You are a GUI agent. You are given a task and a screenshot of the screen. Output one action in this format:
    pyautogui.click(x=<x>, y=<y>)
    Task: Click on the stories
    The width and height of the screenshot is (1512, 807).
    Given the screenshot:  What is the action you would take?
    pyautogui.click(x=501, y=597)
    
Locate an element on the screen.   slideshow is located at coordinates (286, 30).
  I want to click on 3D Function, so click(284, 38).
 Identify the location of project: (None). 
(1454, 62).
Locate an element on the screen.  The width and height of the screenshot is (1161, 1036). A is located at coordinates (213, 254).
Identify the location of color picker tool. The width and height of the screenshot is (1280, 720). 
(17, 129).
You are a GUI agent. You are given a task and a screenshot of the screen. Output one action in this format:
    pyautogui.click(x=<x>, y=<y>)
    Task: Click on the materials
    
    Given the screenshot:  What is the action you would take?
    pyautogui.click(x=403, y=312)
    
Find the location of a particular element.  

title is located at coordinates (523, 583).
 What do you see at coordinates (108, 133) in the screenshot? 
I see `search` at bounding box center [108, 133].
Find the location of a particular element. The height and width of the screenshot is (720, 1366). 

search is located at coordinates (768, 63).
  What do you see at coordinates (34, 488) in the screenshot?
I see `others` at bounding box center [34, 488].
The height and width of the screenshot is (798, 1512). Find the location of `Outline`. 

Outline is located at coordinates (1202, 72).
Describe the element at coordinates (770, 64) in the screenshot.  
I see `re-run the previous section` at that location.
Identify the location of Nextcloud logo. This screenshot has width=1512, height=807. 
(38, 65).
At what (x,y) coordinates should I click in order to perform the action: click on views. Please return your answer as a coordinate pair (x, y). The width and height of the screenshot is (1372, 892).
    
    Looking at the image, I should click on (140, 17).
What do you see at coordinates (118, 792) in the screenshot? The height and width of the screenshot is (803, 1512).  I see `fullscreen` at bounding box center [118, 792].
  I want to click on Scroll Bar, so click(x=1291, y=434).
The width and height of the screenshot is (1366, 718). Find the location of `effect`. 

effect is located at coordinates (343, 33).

- - - - -

Please reproduce every one of the items above word for word, keeping their order and line breaks.

You are a GUI agent. You are given a task and a screenshot of the screen. Output one action in this format:
    pyautogui.click(x=<x>, y=<y>)
    Task: Click on the stories
    The width and height of the screenshot is (1512, 807).
    Given the screenshot:  What is the action you would take?
    pyautogui.click(x=501, y=597)
    
Locate an element on the screen.   slideshow is located at coordinates (286, 30).
  I want to click on 3D Function, so click(284, 38).
 Identify the location of project: (None). 
(1454, 62).
Locate an element on the screen.  The width and height of the screenshot is (1161, 1036). A is located at coordinates (213, 254).
Identify the location of color picker tool. The width and height of the screenshot is (1280, 720). 
(17, 129).
You are a GUI agent. You are given a task and a screenshot of the screen. Output one action in this format:
    pyautogui.click(x=<x>, y=<y>)
    Task: Click on the materials
    
    Given the screenshot:  What is the action you would take?
    pyautogui.click(x=403, y=312)
    
Find the location of a particular element.  

title is located at coordinates (523, 583).
 What do you see at coordinates (108, 133) in the screenshot? 
I see `search` at bounding box center [108, 133].
Find the location of a particular element. The height and width of the screenshot is (720, 1366). 

search is located at coordinates (768, 63).
  What do you see at coordinates (34, 488) in the screenshot?
I see `others` at bounding box center [34, 488].
The height and width of the screenshot is (798, 1512). Find the location of `Outline`. 

Outline is located at coordinates (1202, 72).
Describe the element at coordinates (770, 64) in the screenshot.  
I see `re-run the previous section` at that location.
Identify the location of Nextcloud logo. This screenshot has width=1512, height=807. 
(38, 65).
At what (x,y) coordinates should I click in order to perform the action: click on views. Please return your answer as a coordinate pair (x, y). The width and height of the screenshot is (1372, 892).
    
    Looking at the image, I should click on (140, 17).
What do you see at coordinates (118, 792) in the screenshot? The height and width of the screenshot is (803, 1512).  I see `fullscreen` at bounding box center [118, 792].
  I want to click on Scroll Bar, so click(x=1291, y=434).
The width and height of the screenshot is (1366, 718). Find the location of `effect`. 

effect is located at coordinates (343, 33).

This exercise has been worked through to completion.